This is the crucial question that traders are grappling with at the moment. Naturally, how you answer the question will determine how you position your portfolio for the months ahead.
But what if you simply want to wait for the markets and/or data to give a clearer heading? Waiting and not trading is certainly one way to go, but so is taking non-directional positions.
- Markets are not fully aligned towards a weaker global economic environment (do note that they were fully aligned and indicating a global recession as recently as October 2022)

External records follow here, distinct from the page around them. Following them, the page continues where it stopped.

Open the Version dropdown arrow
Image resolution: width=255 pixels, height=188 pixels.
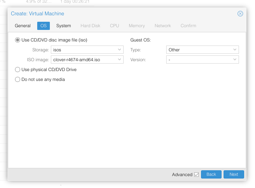point(235,59)
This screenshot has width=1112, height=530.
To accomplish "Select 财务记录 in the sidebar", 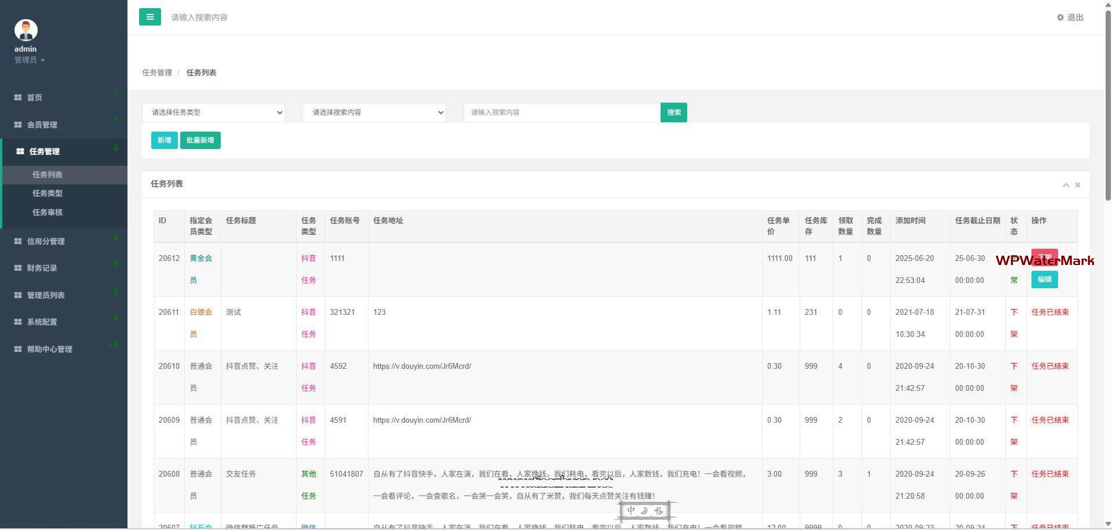I will (42, 268).
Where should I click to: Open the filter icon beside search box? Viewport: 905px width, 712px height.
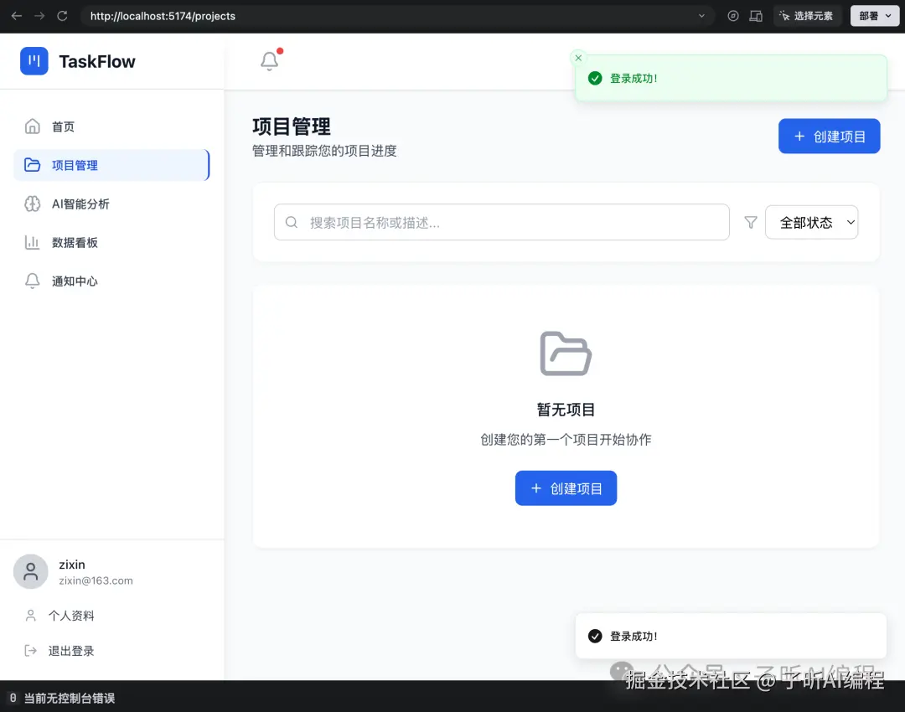coord(751,222)
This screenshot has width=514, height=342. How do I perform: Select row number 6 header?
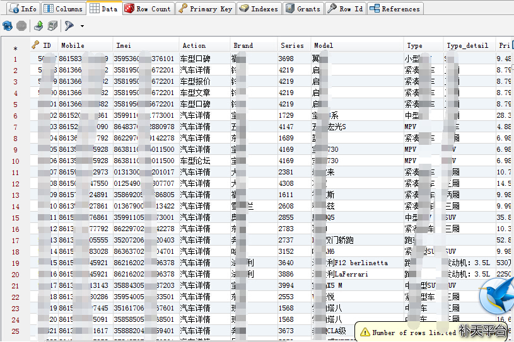click(15, 116)
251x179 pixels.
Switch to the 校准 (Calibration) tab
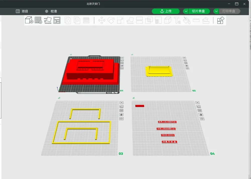tap(51, 11)
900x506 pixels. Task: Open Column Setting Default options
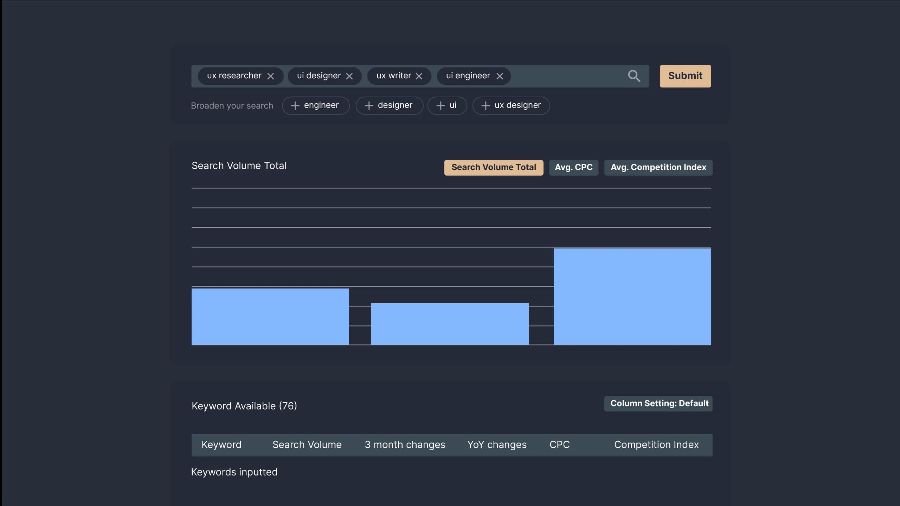[x=658, y=403]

- Weaker USD in short term, but the medium term trend is still biased towards strength
- Same in US equities, medium term weakness, but short term strength
- Commodities also aren’t aligned. Oil and Aluminum remain range bound, while Copper and Iron Ore have rallied strongly since Oct ‘22
- When the Fed starts to cut rates in response to a slowing economy, expect lower short term and long term rates, but also lower prices in risky credits as investors pay more for safety and liquidity
- Hedge market risks:
- Not a good time to take directional risk in markets. Short term trends are not aligned with medium term trends in key markets, which makes the future direction of global markets unclear
- Given the current uncertain macro environment, what characteristics should we look to add to portfolios?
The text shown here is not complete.